By Mike Collett-White
12 March 2010 @ 10:30 am BST

Sandby sold those prints for three shillings through a London dealer, offering the middle- or upper-class buyer something out of the ordinary to purchase.

In another series of 12 works, his 1776 "XII Views in North Wales," Sandby uses a technique of etching on to a copper plate with resin and acid to make his prints.

"The Iron Forge," one of the series, shows a stream and mill generating power and churning smoke into the air, and the dramatic effect suggested that for Sandby, industry and agriculture were fitting subjects for an artist.

"This would have been a remarkably modern image for its time, both in terms of technique and subject matter," the Academy said, adding that its movement and atmosphere recalled the artists of successors like J.M.W. Turner.

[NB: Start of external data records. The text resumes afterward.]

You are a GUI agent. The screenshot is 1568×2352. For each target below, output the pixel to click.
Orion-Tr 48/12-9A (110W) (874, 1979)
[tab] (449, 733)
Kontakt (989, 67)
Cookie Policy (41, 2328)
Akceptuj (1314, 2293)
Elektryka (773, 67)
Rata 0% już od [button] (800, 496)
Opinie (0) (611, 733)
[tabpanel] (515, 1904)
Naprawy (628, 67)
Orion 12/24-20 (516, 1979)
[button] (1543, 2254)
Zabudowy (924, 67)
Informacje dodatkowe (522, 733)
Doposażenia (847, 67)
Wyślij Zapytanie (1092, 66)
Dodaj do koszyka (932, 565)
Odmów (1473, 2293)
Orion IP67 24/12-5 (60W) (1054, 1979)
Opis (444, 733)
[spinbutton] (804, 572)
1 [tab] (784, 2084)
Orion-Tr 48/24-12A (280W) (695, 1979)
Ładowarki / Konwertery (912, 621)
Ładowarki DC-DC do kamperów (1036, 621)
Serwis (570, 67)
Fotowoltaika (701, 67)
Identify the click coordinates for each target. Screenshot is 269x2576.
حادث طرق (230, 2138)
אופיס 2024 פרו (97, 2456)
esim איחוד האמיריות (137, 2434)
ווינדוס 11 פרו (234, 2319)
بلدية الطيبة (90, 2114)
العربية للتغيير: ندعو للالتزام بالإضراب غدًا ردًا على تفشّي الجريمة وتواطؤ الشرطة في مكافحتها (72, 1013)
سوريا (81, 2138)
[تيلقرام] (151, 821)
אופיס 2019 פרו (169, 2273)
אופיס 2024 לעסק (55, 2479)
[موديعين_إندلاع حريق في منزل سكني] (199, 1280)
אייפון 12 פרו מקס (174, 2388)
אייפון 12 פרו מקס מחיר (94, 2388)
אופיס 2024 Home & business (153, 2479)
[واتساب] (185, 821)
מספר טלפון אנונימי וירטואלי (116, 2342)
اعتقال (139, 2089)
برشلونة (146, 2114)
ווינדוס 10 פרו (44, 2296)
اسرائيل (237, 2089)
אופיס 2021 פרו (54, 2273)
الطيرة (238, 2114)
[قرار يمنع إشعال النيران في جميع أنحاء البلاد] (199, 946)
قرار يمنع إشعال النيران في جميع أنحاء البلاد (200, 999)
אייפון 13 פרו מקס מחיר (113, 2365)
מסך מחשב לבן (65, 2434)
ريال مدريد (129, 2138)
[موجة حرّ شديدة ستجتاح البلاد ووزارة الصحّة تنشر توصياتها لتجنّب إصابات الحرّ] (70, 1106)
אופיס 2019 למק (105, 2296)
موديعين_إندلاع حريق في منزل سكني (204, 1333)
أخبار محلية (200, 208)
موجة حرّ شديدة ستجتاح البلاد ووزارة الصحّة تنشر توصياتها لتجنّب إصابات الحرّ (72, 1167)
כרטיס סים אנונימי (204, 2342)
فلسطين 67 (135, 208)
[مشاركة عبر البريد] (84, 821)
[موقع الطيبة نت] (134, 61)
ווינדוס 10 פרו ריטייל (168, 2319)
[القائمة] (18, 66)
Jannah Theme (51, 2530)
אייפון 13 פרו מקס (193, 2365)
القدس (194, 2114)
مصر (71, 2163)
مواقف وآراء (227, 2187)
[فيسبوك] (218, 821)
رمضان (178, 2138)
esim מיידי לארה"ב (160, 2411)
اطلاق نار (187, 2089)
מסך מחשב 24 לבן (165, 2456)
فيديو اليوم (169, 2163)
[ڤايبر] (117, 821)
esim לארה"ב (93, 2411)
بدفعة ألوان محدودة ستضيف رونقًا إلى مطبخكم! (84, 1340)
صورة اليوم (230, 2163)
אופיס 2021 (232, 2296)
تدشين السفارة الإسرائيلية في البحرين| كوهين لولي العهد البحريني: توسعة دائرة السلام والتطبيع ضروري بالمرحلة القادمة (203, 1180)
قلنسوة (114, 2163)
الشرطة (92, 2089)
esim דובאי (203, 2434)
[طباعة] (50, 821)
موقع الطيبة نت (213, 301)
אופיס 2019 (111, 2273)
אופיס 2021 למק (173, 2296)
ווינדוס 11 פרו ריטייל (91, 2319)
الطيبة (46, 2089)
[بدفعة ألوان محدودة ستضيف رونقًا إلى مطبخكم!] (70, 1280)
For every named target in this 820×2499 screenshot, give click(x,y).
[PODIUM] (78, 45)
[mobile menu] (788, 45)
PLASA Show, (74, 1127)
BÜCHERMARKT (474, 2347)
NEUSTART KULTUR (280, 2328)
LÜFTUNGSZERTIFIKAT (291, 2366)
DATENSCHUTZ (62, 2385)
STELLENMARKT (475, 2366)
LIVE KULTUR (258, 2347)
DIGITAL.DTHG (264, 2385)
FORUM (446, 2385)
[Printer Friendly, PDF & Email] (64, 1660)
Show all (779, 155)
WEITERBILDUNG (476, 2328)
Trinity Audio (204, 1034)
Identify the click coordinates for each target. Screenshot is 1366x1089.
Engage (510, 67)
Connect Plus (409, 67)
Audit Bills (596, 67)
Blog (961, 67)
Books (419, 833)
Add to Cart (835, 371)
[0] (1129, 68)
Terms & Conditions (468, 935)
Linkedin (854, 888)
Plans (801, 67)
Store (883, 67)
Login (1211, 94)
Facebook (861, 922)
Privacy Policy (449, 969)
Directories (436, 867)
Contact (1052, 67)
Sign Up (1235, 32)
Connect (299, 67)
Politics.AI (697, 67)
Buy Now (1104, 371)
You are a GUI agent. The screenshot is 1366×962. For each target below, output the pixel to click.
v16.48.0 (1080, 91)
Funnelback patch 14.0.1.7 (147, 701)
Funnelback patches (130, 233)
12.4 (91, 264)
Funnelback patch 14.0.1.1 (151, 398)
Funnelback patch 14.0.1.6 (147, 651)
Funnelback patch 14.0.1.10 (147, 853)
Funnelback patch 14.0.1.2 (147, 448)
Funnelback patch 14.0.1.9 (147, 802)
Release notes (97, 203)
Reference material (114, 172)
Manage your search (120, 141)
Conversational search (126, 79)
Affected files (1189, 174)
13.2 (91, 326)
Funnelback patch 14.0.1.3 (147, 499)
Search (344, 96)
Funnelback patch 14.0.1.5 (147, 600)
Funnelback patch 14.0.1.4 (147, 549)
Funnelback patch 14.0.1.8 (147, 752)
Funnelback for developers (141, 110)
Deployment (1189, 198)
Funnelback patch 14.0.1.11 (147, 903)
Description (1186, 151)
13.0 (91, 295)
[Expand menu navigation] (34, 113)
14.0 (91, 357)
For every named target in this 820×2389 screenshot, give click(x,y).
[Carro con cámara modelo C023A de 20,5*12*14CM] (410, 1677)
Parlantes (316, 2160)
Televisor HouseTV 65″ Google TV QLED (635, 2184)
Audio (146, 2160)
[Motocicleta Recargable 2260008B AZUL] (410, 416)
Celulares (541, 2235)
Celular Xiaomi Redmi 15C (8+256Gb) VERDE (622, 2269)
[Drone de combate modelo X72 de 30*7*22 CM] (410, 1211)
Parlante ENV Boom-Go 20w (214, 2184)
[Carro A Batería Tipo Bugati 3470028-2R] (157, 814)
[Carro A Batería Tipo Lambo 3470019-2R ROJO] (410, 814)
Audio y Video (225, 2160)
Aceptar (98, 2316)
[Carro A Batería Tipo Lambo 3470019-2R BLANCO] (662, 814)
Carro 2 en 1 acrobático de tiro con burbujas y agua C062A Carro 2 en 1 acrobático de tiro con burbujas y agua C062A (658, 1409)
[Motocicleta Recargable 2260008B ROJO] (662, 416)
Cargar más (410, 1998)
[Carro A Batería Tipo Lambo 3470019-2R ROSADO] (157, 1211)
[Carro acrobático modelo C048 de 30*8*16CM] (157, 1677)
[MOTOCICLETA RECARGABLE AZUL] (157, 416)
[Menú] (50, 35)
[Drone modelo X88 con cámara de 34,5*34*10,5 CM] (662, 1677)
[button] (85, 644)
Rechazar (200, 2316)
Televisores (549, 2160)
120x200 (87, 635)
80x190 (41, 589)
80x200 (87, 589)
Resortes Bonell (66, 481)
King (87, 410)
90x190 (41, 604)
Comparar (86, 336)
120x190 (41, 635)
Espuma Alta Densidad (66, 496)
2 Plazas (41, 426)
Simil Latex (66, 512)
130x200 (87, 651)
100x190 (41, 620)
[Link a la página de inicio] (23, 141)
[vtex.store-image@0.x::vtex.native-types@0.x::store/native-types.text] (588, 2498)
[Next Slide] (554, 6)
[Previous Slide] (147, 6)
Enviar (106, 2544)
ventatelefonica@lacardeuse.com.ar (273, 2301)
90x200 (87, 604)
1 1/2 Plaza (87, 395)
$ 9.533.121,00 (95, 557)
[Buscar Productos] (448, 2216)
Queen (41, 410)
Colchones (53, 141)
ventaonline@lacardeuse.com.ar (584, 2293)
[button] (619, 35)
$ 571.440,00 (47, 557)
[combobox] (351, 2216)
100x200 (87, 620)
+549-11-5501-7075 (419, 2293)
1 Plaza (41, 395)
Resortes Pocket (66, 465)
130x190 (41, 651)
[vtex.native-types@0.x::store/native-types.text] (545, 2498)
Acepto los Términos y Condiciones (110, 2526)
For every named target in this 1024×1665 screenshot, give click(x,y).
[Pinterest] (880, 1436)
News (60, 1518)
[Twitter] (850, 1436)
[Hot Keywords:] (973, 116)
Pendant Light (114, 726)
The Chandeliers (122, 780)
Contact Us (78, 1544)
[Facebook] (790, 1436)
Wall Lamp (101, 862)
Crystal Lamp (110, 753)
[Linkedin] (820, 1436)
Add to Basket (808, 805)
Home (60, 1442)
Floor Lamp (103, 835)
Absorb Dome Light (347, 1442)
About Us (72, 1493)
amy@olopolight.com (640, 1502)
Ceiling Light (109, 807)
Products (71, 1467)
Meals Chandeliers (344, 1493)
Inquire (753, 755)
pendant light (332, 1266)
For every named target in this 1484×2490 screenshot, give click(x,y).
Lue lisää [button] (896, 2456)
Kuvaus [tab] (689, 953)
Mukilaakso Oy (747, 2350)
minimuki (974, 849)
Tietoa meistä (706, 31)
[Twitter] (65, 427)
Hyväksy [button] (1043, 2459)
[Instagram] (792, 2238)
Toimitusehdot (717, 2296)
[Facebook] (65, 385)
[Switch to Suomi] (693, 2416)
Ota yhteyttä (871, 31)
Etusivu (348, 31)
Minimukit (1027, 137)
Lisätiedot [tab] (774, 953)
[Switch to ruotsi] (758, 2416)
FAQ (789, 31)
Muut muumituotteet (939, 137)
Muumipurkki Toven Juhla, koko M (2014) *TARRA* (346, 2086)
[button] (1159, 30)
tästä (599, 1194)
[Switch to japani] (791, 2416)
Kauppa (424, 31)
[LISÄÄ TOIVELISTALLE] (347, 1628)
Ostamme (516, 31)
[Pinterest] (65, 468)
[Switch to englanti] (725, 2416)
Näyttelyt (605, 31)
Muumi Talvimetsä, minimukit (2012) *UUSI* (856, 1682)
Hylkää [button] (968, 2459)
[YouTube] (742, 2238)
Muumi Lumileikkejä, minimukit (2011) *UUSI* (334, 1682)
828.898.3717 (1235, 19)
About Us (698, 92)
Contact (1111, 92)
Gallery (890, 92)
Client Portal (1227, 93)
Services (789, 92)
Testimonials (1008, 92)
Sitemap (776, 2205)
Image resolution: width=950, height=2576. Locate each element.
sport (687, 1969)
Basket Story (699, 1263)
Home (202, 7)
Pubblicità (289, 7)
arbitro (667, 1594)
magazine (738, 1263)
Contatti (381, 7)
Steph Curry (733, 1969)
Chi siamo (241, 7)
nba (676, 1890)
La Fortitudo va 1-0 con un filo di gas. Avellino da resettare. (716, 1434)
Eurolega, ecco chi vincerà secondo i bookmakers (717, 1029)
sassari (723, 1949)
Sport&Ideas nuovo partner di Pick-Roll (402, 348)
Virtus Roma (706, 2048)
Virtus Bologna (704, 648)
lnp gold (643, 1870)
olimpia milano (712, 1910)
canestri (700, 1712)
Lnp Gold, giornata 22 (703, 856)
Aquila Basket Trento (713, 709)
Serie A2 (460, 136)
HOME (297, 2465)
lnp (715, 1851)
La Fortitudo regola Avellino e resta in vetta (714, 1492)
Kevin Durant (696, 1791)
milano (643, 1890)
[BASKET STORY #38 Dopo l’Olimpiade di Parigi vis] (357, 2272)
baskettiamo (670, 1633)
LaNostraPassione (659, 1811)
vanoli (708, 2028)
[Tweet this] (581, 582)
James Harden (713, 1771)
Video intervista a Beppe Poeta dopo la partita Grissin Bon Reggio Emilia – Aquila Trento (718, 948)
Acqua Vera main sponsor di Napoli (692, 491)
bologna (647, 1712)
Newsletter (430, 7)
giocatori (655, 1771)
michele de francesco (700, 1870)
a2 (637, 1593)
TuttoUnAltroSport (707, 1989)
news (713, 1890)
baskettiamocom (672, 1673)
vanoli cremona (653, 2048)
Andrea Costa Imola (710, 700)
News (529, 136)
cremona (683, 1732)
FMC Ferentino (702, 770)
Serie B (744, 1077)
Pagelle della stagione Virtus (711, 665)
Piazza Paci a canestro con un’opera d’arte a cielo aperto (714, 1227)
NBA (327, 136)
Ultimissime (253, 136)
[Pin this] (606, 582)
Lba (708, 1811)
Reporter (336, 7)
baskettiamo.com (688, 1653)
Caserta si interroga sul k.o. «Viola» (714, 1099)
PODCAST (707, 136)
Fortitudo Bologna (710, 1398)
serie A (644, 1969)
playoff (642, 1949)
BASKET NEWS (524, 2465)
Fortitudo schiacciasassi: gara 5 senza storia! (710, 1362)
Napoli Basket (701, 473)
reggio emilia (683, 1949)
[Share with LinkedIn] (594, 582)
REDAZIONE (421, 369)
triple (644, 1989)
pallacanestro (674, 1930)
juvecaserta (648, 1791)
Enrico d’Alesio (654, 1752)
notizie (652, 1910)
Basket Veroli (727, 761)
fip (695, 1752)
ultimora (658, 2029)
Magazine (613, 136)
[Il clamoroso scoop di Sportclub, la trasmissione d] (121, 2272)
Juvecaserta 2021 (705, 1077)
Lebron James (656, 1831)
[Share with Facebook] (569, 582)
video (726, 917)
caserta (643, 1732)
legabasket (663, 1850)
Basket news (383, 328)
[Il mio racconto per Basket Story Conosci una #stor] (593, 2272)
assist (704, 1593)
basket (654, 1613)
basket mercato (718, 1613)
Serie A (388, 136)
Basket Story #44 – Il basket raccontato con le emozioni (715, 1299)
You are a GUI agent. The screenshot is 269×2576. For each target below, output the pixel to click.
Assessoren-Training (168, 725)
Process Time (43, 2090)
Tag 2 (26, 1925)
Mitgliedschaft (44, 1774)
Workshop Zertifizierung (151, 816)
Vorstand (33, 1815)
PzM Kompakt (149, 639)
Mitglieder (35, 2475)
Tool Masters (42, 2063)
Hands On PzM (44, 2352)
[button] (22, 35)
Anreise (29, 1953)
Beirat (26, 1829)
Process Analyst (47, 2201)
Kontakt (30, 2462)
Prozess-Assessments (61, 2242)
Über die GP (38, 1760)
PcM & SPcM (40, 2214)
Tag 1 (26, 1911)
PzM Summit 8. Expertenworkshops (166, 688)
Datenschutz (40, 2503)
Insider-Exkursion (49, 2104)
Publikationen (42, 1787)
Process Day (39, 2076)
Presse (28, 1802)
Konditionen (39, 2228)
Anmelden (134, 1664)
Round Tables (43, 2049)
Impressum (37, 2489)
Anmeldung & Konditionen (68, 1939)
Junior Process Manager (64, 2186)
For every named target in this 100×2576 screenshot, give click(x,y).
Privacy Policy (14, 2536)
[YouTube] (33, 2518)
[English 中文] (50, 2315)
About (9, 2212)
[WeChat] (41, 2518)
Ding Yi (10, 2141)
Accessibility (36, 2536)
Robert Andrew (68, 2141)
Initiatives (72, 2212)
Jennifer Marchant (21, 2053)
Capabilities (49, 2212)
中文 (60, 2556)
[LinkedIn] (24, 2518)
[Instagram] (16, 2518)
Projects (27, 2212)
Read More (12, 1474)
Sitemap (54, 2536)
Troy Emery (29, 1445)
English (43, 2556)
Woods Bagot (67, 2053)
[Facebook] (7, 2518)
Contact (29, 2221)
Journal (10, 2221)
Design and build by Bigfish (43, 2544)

Sandby continued to produce pictures of ruins, estates, parklands and streets into old age, but by 1808, the year before his death, he asked the Academy for a pension "owing to advanced age and infirmities and failure of employment."

Although superceded by a new generation of artists whose works examined the effects of light and movement rather than stressing accuracy in detail, the exhibition underlines how Sandby helped cultivate a market for British landscapes, and, more specifically, for watercolours.

"Paul Sandby: Picturing Britain" runs from March 13-June 13 in the Sackler Wing.